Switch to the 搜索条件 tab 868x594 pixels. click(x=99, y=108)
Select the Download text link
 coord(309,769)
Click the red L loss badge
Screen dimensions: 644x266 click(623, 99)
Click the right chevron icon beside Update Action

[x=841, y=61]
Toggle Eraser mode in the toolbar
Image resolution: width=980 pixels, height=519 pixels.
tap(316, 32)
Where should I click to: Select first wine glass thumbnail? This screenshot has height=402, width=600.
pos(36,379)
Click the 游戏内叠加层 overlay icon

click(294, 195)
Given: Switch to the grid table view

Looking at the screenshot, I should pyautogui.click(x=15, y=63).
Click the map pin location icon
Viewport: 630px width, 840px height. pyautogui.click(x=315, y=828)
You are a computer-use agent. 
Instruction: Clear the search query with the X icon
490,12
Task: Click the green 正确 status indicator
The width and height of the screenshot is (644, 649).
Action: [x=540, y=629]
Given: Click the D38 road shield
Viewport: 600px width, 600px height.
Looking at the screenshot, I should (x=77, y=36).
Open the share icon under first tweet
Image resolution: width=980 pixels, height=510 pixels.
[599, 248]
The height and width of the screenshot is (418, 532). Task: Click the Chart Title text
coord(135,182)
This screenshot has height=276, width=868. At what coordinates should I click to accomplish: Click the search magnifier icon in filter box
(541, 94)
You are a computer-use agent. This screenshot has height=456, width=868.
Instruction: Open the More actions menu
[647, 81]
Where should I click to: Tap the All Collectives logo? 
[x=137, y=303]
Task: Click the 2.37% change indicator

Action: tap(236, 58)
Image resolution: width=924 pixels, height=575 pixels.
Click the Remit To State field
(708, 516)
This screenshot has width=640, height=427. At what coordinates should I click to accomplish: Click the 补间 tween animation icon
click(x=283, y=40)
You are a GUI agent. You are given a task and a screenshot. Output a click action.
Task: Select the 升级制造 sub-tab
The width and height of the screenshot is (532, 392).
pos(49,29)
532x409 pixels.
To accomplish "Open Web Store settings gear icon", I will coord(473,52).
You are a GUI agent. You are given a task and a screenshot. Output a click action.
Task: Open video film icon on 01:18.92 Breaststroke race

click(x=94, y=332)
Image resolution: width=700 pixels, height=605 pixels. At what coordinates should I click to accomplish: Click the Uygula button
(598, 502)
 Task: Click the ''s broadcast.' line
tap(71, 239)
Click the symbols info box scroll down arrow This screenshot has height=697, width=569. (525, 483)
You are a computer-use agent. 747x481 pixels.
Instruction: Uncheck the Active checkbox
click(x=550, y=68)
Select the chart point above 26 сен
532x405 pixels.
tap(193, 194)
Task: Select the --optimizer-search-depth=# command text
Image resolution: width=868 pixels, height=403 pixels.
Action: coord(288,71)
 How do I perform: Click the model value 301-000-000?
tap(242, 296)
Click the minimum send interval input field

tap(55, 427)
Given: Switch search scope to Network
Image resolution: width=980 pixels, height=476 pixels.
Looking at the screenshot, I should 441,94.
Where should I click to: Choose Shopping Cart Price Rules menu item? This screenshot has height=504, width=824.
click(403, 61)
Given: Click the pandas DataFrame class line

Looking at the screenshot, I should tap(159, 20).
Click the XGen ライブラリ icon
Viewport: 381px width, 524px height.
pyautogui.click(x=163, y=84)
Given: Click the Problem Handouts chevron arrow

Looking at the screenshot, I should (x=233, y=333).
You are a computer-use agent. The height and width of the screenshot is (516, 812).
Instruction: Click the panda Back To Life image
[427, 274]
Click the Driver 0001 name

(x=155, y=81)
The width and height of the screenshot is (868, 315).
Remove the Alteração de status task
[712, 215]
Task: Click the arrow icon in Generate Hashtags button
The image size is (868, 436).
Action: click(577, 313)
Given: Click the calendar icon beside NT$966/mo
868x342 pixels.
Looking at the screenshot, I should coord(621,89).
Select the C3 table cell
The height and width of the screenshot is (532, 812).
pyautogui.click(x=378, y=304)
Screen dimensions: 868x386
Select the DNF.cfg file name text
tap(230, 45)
------------
--- Work instructions ---
How many lines in the records hold the string "agent"? The number alone is the answer.

--- Exercise result ---
6